‘You’re my best friend,’ she said. ‘I wouldn’t tell anyone, whatever it is.’
‘I know.’ I squeezed her arm. I really would have liked to talk to her about it. But I still wasn’t always sure about it myself. All I knew was what Mum had told me – that we couldn’t ever leave Australia and that I mustn’t talk to anyone about that. Or tell them why.
And the next day Katie Taylor started going on about it again. She said I couldn’t come because the Silver Bay Hotel was broke. Then she said she reckoned it was Auntie K who’d killed the baby whale, just like she’d killed the shark, because it had been in the paper then and everyone knew. She said if I had a dad perhaps I’d be able to join in more school trips, then asked me what his name was, because she knew I couldn’t say, and then she laughed in that really sly way until Lara went up to her and gave her a shove. Katie grabbed her hand and bent her fingers back and they had a full-on fight in the yard until Mrs Sherborne came and broke it up.
‘She’s a stupid bitch,’ said Lara to me, as we walked off to the cloakroom. She was spitting on the floor because some of Katie’s hair had ended up in her mouth. ‘Don’t pay her any attention.’ But that was the thing: suddenly I didn’t feel mad with Katie, or any of her stupid mates, I felt mad with my mum. Because all I wanted was to do what everyone else did. I get good marks and I never talk about what I’m not supposed to talk about and I don’t even talk about Letty half the time when I want to because I’m not allowed to hurt anyone’s feelings. So if we could get the money for a trip to New Zealand, like Auntie K said, and absolutely everyone in my class was going – even David Dobbs, who everyone knows still wets his bed and has a mum who takes things from shops without paying – why was it always me who got left out? Why was I the one who always had to say no?
If you don’t count where we came from, I’m the only person in my whole class who has never been further than the Blue Mountains.
I was still angry when I got home. Mum picked me up and I almost said something but she was so busy thinking about something else that she didn’t notice how quiet I was. And then I remembered that we still had this horrible family staying, with two boys who looked at me like I was stupid. And that made me really mad too.

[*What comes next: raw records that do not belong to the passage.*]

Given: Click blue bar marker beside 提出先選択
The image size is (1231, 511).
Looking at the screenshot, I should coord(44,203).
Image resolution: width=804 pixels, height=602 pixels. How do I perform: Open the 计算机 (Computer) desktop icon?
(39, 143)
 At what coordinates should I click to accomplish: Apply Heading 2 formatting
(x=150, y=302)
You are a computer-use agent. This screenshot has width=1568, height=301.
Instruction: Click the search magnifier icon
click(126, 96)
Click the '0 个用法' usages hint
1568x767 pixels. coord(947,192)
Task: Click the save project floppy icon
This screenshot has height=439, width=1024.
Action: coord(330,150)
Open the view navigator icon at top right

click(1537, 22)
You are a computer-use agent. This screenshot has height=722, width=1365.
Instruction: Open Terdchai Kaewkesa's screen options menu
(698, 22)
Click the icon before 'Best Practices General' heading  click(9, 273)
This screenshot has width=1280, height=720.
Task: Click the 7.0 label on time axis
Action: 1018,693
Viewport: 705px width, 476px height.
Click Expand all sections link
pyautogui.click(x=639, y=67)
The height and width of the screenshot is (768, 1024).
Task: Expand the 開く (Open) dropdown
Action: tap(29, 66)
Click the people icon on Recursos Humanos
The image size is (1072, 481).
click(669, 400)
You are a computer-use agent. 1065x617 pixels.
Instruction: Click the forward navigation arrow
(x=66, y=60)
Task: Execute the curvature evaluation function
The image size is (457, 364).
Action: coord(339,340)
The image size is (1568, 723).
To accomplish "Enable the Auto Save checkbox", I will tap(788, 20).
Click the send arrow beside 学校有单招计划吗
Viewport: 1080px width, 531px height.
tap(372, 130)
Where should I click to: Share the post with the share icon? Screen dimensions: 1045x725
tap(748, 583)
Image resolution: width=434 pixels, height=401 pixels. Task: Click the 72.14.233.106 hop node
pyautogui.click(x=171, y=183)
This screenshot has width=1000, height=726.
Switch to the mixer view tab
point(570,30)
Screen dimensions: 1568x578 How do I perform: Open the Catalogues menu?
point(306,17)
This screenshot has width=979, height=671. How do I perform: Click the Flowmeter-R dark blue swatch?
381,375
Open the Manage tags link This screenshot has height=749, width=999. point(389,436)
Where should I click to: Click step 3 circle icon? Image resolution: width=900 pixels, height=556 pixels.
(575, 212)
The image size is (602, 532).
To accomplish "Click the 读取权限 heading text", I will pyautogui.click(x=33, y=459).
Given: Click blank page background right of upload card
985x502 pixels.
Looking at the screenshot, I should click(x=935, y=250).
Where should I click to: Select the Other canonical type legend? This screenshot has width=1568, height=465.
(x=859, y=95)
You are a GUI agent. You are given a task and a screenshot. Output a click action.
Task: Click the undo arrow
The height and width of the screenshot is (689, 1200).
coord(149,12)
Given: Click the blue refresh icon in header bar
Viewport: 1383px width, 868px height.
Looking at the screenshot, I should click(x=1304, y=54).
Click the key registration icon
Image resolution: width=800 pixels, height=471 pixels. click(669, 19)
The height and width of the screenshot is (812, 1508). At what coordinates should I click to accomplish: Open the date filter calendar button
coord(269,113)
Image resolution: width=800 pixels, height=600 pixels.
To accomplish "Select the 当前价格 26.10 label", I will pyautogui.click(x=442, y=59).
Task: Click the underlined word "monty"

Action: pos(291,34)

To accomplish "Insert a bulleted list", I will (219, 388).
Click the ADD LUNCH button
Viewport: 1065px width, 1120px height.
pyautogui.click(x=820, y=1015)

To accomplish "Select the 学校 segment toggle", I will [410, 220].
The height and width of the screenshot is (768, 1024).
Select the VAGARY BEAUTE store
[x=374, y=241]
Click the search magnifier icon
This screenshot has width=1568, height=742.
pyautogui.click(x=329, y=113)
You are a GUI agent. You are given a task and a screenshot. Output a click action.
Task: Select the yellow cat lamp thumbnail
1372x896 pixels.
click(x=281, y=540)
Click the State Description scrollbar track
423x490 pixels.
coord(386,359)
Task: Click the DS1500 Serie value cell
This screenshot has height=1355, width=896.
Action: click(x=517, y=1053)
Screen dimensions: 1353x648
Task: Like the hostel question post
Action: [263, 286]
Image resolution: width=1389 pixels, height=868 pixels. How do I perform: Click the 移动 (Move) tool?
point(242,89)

‘Do you have any homework?’ she said, when we pulled up outside the hotel. Milly was chewing Mum’s torch in the back and I had known all the way back but hadn’t stopped her.
‘No,’ I said, then climbed out of the car before she could check. I knew she was looking at me, but Katie’s words were still in my ears and I wanted to be in my room by myself for a while.
When I was going up the stairs I saw that Mike’s door was open. He was on the phone and I hovered for a minute, not sure whether I should wait for him to finish.
I think he felt me there because he spun round. ‘An S94. Yup, that’s it. And he said that should improve our chances a hundred per cent.’ He glanced at me. ‘Okay – can’t talk now, Dennis. I’ll ring you back.’ Then he put down the phone and smiled a great big smile at me. ‘Hello there. How are you doing?’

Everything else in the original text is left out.